The floor stand models, generally larger in size, are what you would probably find in professional shops. The bench mounted units, being smaller, are something a woodworking hobbiest is more likely to have. The floor stand models, with larger motors, and more options, are also generally better built, much heavier and sturdier. With bandsaws, the heavier and sturdier frame will definitely lead to more accurate, consistent cuts.

Believe me, with a bandsaw, vibration is NOT your friend.

Cutting Capability

In reference to cutting size, the two issues to consider with a specific model are:

  • The DEPTH of the cut (the distance from the table to the upper blade guides)
  • The Saw’s THROAT depth (distance from the blade itself to the vertical frame section of the body of the saw)

The DEPTH of the cut determines the thickness of stock that can be cut using that bandsaw. Do keep in mind that some models offer an optional attachment — a riser which will extend the depth of the cut from six inches to twelve. This means that some less expensive saws can be easily modified to be able to cut thicker stock. This would be a valuable options in the case of resawing.

The Saw’s THROAT depth is the determining factor for the maximum width of a cut that can be completed on that bandsaw. Typically, a free-standing cabinet or floorstand model will have a throat depth that exceeds the 12 to 14-inch standard throat depths of the smaller bench-top models.

Motor Size

The size motor is another consideration. Typically, a non-professional bandsaw will offer a 3/4 to 1 horsepower motor. Professional shop models offer larger models and sometimes variable speed options.

In the case of woodworking bandsaws, variable speed is not usually an issue. However, when cutting hard plastic or metal, having a lower speed available can be a good feature.

Additional Features

All bandsaws have tables. The table is the large flat surface that supports the wood when you are using the saw.

The table should be cast-iron, steel or aluminum alloy, and ideally, should be capable of tilting, generally up to 45-degrees for angled cuts.

In many instances, the table will measure about 16″ square, and in the best of all possible worlds, would have a miter track as part of its standard equipment.

Maintenance Issues

Because there are so many moving parts in a bandsaw, it is important to keep those parts as clean as possible for smooth movement and accuracy.

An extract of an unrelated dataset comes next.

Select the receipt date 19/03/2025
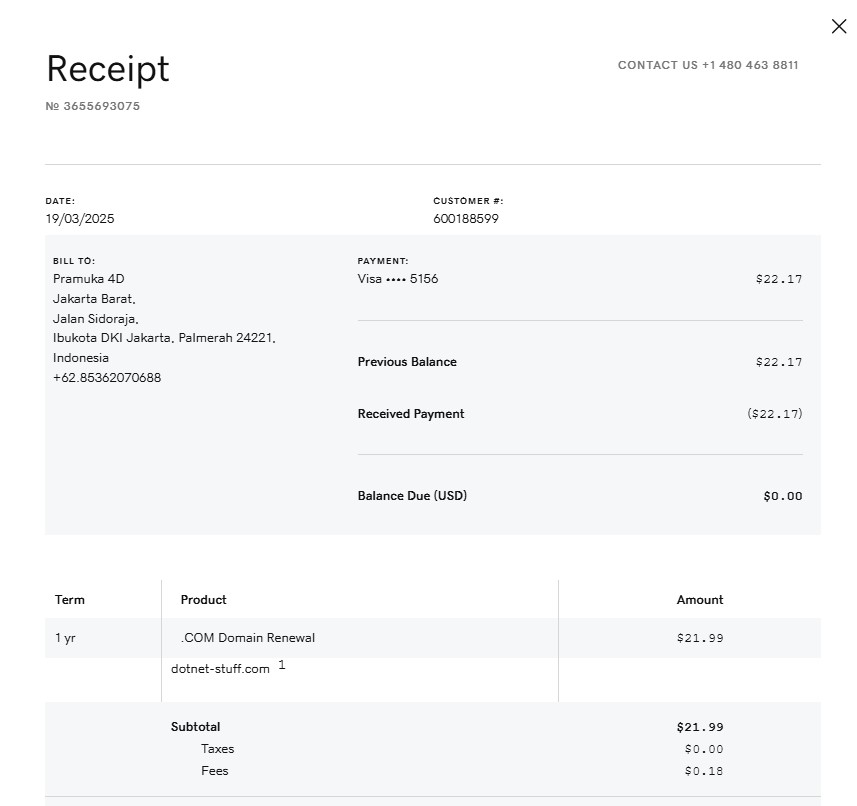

The fine dust that this type of saw discharges adds to this issue.

A bandsaw that has a cleaning brush will stay cleaner with less effort on your part. Placing a bandsaw brush onto your saw’s lower wheel tire is an easy way to prolong the tire’s life. Without the brush, the saw dust, metal shavings, or debris will build up on the saw’s tire. Eventually, this can result in wear as a result of compression and can significantly shorten the life of the tire.

Another worthwhile feature is a built-in dust collection port, allowing it to be connected to your shop vacuum.

Additional Functionality

Finally, having a miter gauge, as well as a rip fence, will greatly increase a bandsaw’ s functionality. These two features are especially effective for ripping, cross cutting, and resawing.

Bandsaw Set up

This is one of those tools that must be carefully set up and adjusted before using.

Read the manual carefully and follow them closely. This is a job that can take time (even a couple of hours) but it is worth it in the long run.

There are many fine adjustments that need to be made in order for a bandsaw to operate smoothly and properly.

These tasks include setting the blade tension properly, as well as setting the blade guides, the thrust bearing and the side bearings. Failure to make these adjustments may result in decreased performance, as well as making it more likely that the blades will break.

Take the time to do it right!

All in all, a bandsaw is a specialty tool that can justify the investment, even in a home workshop.